Exercise objective: Report every line of the entries below that contains the word "width", counting only matches with the same case.

Element lookup entries:
........

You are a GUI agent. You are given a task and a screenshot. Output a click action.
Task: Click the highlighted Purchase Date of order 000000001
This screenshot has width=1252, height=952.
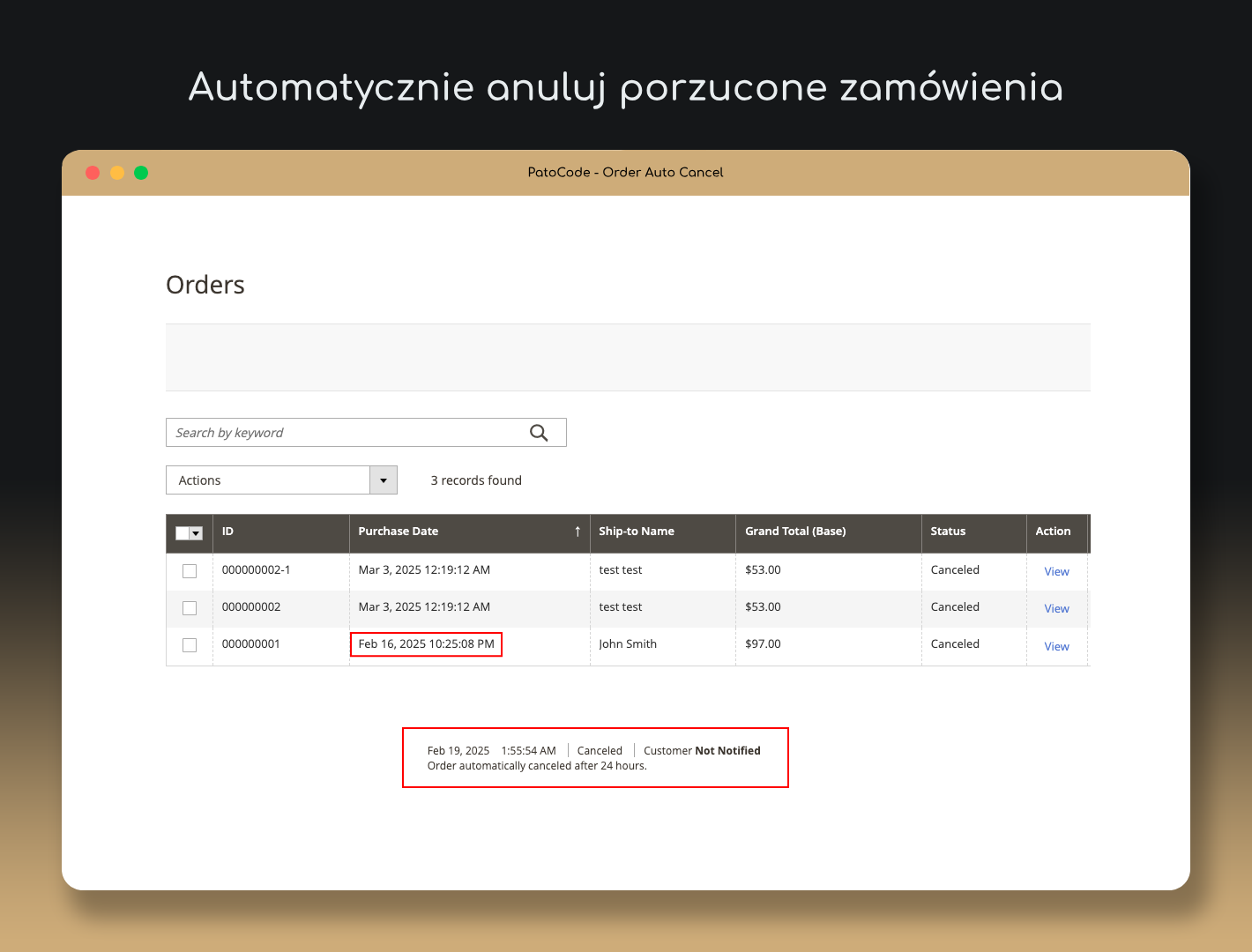426,644
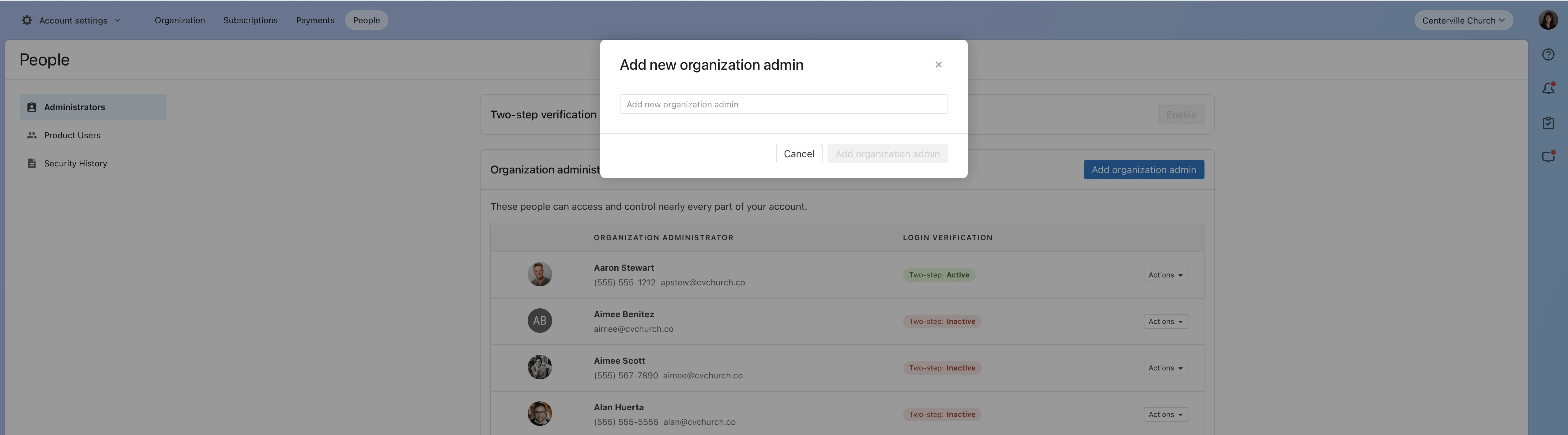Click the document icon beside Security History
The width and height of the screenshot is (1568, 435).
pos(31,163)
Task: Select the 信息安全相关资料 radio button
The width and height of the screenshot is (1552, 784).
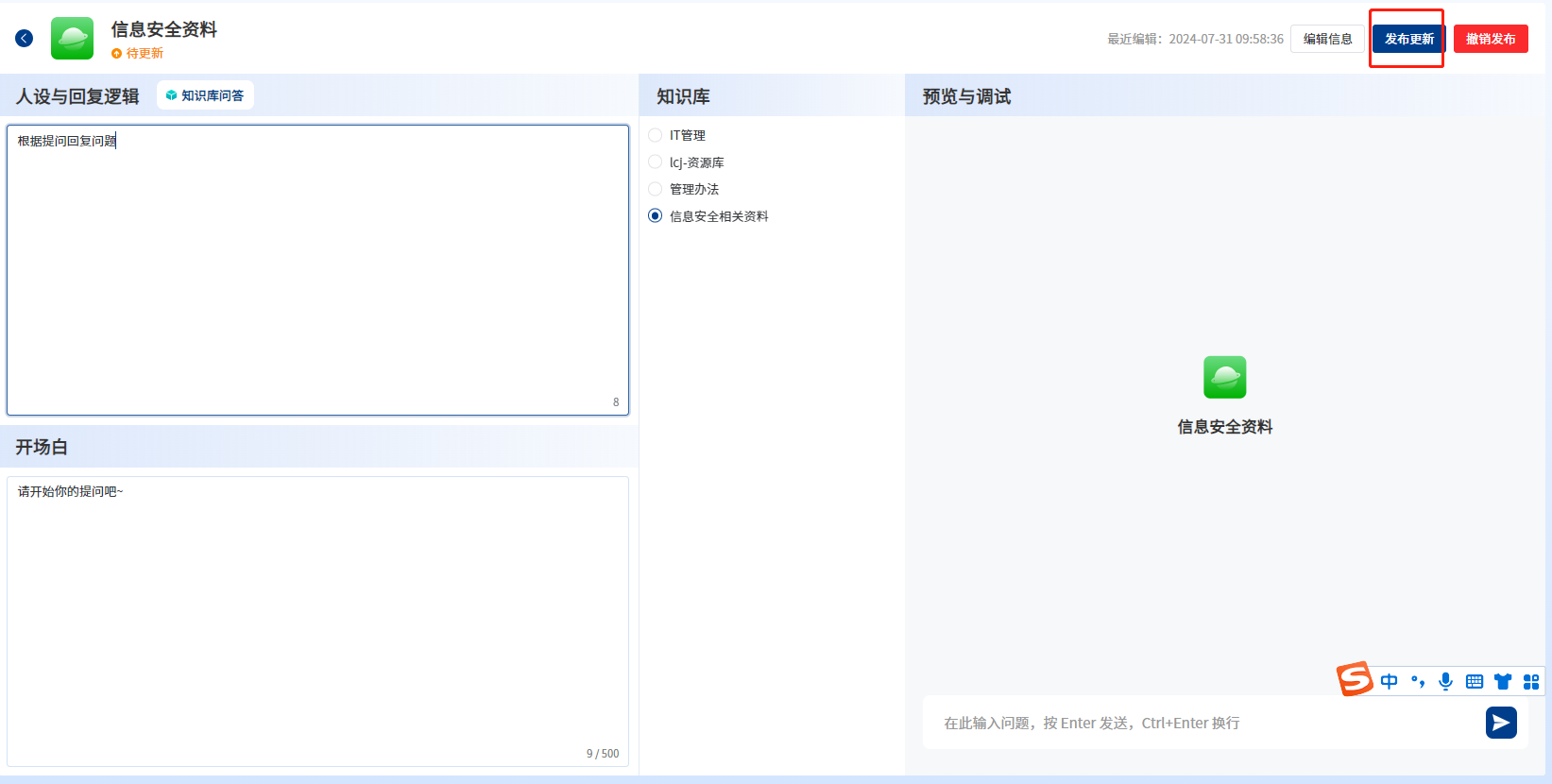Action: pyautogui.click(x=656, y=216)

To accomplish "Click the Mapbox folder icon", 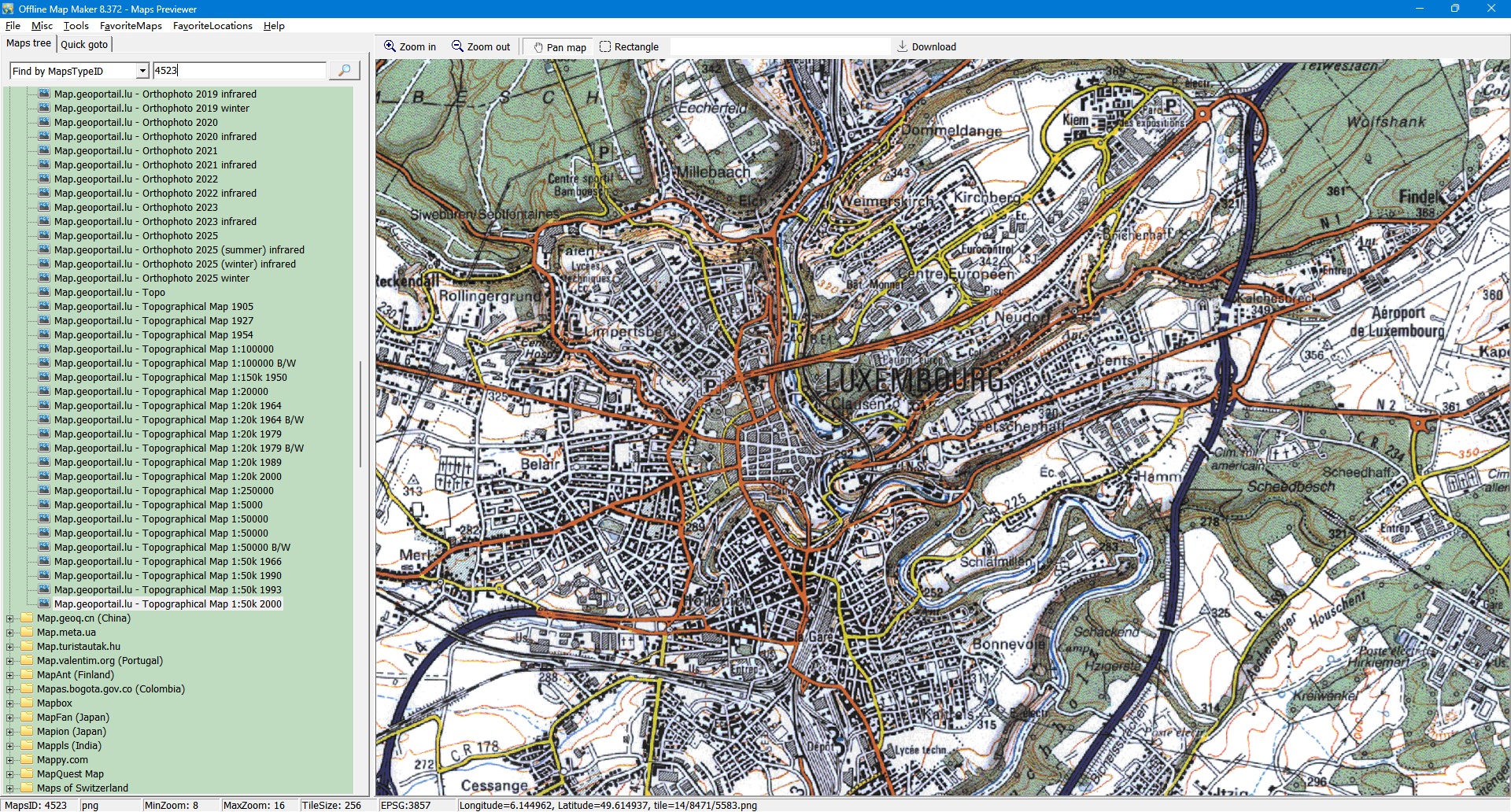I will (x=28, y=703).
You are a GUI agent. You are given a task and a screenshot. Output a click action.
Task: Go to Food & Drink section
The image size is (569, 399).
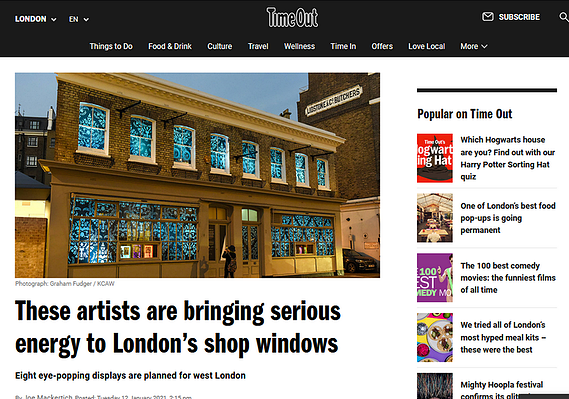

........

Solution for this exercise:
This screenshot has width=1252, height=952.
The width and height of the screenshot is (1568, 435).
The width and height of the screenshot is (1552, 784).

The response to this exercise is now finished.